- Instrução 1: Reproduza sem alterações as linhas dos registros abaixo, começando pela primeira linha e seguindo até a linha que contém "will tap(42, 656).", incluindo ambas.

- Trecho do documento:
Durante o Fórum, tornou-se claro que existem divergências consideráveis entre as abordagens adotadas pelos tribunais dos países signatários da Convenção ao aplicarem o Artigo 13(1)(b) nos casos envolvendo violência doméstica. Inclusive, controvérsias também emergem em relação a saber se a exceção pode ser aplicada em casos nos quais não há comprovação de que a criança foi vítima direta da violência (Schutz & Weiner, 2020).

Alguns países como o Japão, a Suécia e a Austrália, estão adotando soluções internas quanto à implementação da Convenção, que levam em conta a situação específica da violência doméstica (Freeman & Taylor, 2024). Além disso, em 2020, Comitê Gestor da Convenção publicou o “Guia de Boas Práticas sobre o Artigo 13(1)(b) da Convenção de Haia de 25 de outubro de 1980 sobre os aspectos civis da subtração internacional de crianças” buscando esclarecer melhor e apontar alguns caminhos na aplicação da Convenção quando se verifica a presença de violência doméstica (HCCH, 2020).

- Listagem:
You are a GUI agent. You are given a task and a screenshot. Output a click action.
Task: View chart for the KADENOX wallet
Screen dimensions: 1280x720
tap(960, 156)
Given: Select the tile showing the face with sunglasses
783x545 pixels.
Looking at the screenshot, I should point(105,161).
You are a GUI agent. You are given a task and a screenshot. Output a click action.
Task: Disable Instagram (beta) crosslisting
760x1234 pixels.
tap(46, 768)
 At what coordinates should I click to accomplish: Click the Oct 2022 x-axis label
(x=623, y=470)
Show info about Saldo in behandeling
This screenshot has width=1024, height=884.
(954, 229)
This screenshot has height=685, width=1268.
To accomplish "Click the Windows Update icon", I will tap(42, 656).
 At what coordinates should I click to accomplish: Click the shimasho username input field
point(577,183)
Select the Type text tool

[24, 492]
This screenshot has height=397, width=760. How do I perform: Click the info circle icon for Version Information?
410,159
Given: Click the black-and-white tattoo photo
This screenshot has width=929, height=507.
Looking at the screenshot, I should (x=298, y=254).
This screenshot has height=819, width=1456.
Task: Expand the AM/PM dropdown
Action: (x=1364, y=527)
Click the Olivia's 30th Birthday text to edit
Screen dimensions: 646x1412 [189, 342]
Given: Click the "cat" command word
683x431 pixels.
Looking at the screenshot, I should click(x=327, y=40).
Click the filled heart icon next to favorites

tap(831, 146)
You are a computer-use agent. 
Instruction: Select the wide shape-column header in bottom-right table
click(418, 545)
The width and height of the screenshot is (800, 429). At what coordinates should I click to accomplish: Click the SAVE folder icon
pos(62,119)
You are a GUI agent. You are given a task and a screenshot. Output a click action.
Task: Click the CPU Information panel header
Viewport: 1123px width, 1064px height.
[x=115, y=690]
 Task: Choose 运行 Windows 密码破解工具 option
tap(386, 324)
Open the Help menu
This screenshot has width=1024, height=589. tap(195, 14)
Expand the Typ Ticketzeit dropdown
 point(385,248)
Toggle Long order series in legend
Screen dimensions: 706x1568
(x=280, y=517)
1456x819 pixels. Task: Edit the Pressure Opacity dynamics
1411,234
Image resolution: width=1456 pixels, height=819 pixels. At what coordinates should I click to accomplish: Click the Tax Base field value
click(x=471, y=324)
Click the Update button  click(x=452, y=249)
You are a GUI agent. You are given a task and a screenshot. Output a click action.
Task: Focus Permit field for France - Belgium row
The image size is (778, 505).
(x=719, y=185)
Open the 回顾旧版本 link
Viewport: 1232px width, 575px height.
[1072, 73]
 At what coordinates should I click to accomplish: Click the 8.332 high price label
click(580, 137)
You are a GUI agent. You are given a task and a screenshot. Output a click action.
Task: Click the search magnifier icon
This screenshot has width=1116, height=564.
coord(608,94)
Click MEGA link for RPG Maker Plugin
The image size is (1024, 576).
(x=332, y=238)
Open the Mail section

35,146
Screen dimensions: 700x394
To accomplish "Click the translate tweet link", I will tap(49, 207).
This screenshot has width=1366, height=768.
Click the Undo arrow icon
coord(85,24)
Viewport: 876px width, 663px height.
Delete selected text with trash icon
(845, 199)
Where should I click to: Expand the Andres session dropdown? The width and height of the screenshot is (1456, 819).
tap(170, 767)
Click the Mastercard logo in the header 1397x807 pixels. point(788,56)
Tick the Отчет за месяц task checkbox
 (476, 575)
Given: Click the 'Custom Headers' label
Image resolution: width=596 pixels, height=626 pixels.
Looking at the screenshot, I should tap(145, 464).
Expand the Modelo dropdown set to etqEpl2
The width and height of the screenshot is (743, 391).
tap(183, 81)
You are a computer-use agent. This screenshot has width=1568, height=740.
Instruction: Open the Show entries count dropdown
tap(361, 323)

- Instrução 2: Extraia, sem alterações, a passagem do trecho sobre a Convenção de Haia e a violência doméstica que começa em "Alguns países como" e vai até "doméstica (HCCH, 2020).", incluindo ambas as pontas.

- Resultado da tarefa 1:
You are a GUI agent. You are given a task and a screenshot. Output a click action.
Task: View chart for the KADENOX wallet
Screen dimensions: 1280x720
tap(960, 156)
Given: Select the tile showing the face with sunglasses
783x545 pixels.
Looking at the screenshot, I should point(105,161).
You are a GUI agent. You are given a task and a screenshot. Output a click action.
Task: Disable Instagram (beta) crosslisting
760x1234 pixels.
tap(46, 768)
 At what coordinates should I click to accomplish: Click the Oct 2022 x-axis label
(x=623, y=470)
Show info about Saldo in behandeling
This screenshot has width=1024, height=884.
(954, 229)
This screenshot has height=685, width=1268.
To accomplish "Click the Windows Update icon", I will tap(42, 656).

- Resultado da tarefa 2:
Alguns países como o Japão, a Suécia e a Austrália, estão adotando soluções internas quanto à implementação da Convenção, que levam em conta a situação específica da violência doméstica (Freeman & Taylor, 2024). Além disso, em 2020, Comitê Gestor da Convenção publicou o “Guia de Boas Práticas sobre o Artigo 13(1)(b) da Convenção de Haia de 25 de outubro de 1980 sobre os aspectos civis da subtração internacional de crianças” buscando esclarecer melhor e apontar alguns caminhos na aplicação da Convenção quando se verifica a presença de violência doméstica (HCCH, 2020).